What this p value from t score calculator does
This tool converts a t statistic into a p value using the Student's t distribution and your selected degrees of freedom. If you already have a t score from a t-test, regression coefficient, or model output, this calculator helps you quickly get the exact tail probability and interpret statistical significance.
In short, a p value from t score calculator answers the question: "If the null hypothesis were true, how likely is it to see a t value at least this extreme?"
Inputs required
1) t score
The t score (or t statistic) can be positive or negative. Positive values are in the upper tail and negative values are in the lower tail.
2) Degrees of freedom (df)
Degrees of freedom determine the shape of the t distribution. Smaller df gives heavier tails, which affects p values. In many simple one-sample settings, df = n - 1.
3) Tail type
- Two-tailed: use when testing for any difference (not just greater or less).
- Right-tailed: use when testing whether a value is greater than a benchmark.
- Left-tailed: use when testing whether a value is less than a benchmark.
How the p value is computed from a t score
Let T be a t-distributed random variable with degrees of freedom df. The calculator first computes the cumulative probability:
CDF = P(T ≤ t)
Then it converts CDF into your selected p value:
- Right-tailed: p = 1 − CDF
- Left-tailed: p = CDF
- Two-tailed: p = 2 × min(CDF, 1 − CDF)
Under the hood, the CDF is evaluated using the regularized incomplete beta function, which is the standard numeric approach for accurate t-distribution probabilities.
Worked example
Suppose your analysis gives t = 2.13 with df = 18, and your hypothesis is two-tailed.
- Enter 2.13 for t score
- Enter 18 for df
- Select Two-tailed
- Click Calculate p value
The resulting p value will be around 0.047, which is below 0.05, so the result would be statistically significant at the 5% level.
How to interpret the result
The p value is not the probability the null hypothesis is true. Instead, it is the probability of obtaining a result this extreme (or more extreme) assuming the null hypothesis is true.
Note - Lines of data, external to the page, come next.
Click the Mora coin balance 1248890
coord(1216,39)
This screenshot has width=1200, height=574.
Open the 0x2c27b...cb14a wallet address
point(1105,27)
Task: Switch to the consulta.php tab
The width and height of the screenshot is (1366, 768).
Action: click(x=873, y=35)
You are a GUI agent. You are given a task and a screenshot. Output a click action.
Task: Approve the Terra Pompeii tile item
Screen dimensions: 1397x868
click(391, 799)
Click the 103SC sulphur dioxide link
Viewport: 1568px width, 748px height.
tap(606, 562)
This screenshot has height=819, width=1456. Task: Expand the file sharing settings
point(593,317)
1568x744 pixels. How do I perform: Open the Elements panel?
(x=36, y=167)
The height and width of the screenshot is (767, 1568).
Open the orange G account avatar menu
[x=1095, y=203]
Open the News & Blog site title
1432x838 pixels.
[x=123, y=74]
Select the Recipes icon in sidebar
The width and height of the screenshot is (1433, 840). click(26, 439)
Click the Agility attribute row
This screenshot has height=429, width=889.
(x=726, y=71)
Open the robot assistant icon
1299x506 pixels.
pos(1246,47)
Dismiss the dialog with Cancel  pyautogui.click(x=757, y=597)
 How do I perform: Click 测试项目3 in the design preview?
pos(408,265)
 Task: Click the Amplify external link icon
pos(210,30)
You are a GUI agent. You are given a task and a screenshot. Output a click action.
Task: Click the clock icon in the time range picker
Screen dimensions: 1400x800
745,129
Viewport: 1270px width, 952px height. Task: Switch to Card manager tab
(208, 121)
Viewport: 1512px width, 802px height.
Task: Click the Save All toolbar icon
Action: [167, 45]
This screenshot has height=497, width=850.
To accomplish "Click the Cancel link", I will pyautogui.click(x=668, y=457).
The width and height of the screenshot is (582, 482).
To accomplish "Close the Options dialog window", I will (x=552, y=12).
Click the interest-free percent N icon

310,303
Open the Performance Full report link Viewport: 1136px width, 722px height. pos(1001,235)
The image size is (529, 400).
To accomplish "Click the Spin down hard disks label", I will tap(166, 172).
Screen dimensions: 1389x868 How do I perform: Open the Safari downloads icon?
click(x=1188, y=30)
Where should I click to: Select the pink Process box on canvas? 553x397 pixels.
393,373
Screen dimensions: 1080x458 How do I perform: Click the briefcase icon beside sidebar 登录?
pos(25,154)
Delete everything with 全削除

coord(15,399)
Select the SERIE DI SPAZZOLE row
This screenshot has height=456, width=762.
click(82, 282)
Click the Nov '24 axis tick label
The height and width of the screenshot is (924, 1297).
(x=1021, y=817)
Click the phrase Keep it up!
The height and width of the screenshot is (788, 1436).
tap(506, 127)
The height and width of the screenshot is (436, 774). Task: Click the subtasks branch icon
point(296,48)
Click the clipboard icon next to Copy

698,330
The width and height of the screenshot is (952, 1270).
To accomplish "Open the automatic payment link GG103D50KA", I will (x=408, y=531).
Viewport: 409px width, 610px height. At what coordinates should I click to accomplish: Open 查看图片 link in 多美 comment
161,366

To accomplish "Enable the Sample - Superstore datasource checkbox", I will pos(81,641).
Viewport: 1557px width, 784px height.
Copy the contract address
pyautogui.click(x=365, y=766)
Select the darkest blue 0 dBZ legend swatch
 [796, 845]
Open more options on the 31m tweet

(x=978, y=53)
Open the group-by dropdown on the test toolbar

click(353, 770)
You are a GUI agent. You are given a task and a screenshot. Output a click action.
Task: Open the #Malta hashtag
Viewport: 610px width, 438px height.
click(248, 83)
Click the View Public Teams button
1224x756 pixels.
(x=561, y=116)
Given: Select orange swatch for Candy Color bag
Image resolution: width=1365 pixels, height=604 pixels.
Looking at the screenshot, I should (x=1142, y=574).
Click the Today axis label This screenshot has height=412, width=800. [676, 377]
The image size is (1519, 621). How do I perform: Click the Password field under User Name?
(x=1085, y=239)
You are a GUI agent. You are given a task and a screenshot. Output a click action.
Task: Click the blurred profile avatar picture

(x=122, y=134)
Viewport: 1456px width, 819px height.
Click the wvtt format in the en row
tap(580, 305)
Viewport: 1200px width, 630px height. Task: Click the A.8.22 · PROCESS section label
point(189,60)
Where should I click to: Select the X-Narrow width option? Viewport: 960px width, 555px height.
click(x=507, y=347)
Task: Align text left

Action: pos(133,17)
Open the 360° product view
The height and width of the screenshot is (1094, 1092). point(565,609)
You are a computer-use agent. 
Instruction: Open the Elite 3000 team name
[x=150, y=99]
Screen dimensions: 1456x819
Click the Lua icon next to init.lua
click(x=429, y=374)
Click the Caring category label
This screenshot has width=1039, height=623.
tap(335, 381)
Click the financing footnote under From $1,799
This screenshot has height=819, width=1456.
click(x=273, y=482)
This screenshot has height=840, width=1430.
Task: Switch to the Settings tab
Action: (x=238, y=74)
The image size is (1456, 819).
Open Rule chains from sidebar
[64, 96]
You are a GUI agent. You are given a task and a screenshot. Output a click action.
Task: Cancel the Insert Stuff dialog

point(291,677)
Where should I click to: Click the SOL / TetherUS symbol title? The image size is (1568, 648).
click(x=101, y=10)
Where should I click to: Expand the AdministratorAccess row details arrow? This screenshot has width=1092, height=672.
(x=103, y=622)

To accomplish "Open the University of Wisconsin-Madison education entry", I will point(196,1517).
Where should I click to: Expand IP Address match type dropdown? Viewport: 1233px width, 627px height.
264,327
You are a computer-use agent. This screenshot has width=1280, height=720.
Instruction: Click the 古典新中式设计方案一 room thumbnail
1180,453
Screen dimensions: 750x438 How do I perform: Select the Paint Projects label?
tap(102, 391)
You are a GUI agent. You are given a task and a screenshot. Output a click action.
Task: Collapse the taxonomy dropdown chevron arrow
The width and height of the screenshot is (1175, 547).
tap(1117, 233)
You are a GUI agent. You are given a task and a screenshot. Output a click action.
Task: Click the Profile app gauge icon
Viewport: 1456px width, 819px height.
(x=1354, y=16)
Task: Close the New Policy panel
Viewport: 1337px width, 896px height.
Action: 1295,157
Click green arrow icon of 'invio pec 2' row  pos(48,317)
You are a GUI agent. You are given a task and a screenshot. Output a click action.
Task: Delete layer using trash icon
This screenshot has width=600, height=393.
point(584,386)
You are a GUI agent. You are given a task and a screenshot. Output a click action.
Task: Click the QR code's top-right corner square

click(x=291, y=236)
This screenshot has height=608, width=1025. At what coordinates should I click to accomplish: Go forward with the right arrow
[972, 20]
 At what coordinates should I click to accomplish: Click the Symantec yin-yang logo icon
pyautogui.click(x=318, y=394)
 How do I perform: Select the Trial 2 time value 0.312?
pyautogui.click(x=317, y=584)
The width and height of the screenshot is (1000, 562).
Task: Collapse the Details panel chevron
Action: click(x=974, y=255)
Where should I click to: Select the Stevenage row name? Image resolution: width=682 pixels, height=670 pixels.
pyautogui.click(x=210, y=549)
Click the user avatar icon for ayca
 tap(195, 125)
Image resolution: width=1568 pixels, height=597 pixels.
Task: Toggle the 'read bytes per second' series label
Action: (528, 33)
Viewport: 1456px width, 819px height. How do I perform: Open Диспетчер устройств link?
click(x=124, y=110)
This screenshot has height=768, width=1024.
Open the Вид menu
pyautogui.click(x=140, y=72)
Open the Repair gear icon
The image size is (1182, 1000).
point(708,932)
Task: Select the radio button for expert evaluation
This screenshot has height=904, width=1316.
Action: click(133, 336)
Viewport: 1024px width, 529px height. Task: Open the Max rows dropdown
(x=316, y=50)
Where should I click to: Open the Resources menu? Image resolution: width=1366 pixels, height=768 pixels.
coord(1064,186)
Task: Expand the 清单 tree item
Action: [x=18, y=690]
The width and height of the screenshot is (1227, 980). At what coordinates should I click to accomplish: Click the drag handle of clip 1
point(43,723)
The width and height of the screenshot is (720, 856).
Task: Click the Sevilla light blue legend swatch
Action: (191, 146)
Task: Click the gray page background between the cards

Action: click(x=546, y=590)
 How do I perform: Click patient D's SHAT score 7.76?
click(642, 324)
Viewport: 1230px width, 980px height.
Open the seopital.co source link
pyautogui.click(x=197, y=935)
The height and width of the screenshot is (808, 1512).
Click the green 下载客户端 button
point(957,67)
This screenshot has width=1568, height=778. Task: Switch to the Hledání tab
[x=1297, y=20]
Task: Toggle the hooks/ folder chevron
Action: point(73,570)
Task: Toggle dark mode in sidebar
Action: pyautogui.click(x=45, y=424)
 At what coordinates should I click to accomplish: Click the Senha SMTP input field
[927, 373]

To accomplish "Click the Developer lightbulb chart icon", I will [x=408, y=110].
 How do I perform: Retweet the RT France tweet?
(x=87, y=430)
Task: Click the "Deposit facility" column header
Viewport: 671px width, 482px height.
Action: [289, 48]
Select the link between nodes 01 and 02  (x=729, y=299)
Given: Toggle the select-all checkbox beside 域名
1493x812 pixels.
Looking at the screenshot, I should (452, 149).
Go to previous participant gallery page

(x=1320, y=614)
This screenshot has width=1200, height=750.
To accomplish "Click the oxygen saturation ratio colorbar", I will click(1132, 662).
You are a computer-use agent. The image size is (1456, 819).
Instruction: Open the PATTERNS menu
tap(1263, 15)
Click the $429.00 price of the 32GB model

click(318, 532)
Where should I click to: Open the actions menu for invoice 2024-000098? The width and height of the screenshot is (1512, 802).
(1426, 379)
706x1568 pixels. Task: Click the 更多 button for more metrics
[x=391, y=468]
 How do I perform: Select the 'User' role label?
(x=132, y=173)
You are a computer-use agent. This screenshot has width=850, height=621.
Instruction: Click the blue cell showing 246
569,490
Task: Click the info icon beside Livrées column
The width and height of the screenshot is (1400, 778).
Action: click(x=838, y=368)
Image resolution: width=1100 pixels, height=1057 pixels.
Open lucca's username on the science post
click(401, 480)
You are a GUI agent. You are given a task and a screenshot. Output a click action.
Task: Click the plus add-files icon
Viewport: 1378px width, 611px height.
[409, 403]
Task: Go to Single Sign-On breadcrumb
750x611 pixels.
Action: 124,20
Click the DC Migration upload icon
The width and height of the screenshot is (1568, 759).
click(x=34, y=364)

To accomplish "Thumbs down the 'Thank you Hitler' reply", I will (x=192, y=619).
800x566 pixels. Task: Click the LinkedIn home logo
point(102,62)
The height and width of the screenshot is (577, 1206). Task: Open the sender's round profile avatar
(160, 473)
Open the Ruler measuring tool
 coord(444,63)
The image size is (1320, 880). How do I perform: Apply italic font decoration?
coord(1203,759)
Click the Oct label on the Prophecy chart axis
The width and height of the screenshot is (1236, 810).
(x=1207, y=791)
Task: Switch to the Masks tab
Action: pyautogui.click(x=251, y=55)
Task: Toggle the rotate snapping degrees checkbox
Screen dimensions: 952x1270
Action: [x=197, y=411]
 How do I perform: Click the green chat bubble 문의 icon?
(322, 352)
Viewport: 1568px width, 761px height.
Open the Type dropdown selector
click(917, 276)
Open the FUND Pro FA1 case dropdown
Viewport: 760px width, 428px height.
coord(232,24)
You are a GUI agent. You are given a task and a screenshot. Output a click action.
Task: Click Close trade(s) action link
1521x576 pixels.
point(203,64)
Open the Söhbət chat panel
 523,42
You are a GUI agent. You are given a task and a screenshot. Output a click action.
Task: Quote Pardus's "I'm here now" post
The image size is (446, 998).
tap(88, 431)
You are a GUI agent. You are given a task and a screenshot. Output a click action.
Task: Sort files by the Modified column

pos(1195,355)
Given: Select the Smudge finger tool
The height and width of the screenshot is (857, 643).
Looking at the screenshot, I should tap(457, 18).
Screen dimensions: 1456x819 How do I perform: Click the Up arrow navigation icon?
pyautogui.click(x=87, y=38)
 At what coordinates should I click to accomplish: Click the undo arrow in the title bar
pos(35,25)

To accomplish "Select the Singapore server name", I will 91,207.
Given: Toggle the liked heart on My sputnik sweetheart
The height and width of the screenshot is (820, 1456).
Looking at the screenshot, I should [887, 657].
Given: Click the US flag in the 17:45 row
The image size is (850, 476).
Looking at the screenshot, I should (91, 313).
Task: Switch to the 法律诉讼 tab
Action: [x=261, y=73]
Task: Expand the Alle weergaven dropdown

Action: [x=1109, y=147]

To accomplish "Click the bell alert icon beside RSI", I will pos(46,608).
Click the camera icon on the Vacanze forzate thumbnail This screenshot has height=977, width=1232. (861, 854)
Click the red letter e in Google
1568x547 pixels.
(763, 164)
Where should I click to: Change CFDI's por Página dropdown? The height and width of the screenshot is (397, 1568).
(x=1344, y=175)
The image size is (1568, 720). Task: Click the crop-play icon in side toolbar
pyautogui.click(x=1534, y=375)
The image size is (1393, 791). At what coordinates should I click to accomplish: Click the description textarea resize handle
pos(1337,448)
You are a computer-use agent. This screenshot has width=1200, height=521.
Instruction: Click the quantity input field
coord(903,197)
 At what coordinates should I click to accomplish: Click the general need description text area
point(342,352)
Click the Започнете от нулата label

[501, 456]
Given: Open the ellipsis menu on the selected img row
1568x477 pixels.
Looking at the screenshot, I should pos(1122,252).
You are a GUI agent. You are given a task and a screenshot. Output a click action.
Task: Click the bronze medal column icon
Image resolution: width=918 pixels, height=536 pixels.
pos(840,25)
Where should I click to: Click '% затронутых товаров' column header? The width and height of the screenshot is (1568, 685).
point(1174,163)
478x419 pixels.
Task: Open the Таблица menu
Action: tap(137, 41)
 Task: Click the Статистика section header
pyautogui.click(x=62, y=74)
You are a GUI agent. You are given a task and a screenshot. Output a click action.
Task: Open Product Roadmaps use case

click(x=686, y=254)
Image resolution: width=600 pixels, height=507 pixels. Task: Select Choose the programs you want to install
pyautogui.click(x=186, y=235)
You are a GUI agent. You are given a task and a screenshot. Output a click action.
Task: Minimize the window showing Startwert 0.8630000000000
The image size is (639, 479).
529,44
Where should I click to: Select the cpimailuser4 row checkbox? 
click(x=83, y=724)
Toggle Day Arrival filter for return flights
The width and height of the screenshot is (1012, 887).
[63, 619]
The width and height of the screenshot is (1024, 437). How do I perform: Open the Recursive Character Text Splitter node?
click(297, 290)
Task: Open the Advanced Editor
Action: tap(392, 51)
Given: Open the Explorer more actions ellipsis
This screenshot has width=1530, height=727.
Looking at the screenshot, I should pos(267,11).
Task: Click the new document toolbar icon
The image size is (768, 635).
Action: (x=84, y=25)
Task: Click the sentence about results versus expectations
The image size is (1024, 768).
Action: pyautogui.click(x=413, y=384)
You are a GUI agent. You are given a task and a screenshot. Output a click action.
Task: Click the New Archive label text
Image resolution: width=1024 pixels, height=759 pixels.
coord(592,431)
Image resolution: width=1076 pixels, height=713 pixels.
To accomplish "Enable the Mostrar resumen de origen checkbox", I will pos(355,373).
- Small p value (e.g., < 0.05): evidence against the null hypothesis.
- Larger p value (e.g., ≥ 0.05): not enough evidence to reject the null.
Always interpret p values along with effect size, confidence intervals, study design, and practical significance.
Common mistakes when using a t-score p value calculator
- Using the wrong tail type (one-tailed vs two-tailed).
- Entering incorrect degrees of freedom.
- Treating "not significant" as proof of no effect.
- Ignoring multiple testing adjustments in large analyses.
- Reporting p value alone without confidence intervals.
Quick FAQ
Can t be negative?
Yes. A negative t score is expected when your estimate is below the null/reference value.
Why does df matter so much?
With low df, t tails are heavier, making extreme values less rare than in high-df settings.
Can I use this for regression coefficients?
Yes. If you have a coefficient's t statistic and correct residual df, this calculator gives the matching p value.
Bottom line
A reliable p value from t score calculator helps you move from a test statistic to a clear probability statement quickly. Use it carefully, choose the correct tail, verify df, and always pair p values with sound scientific reasoning.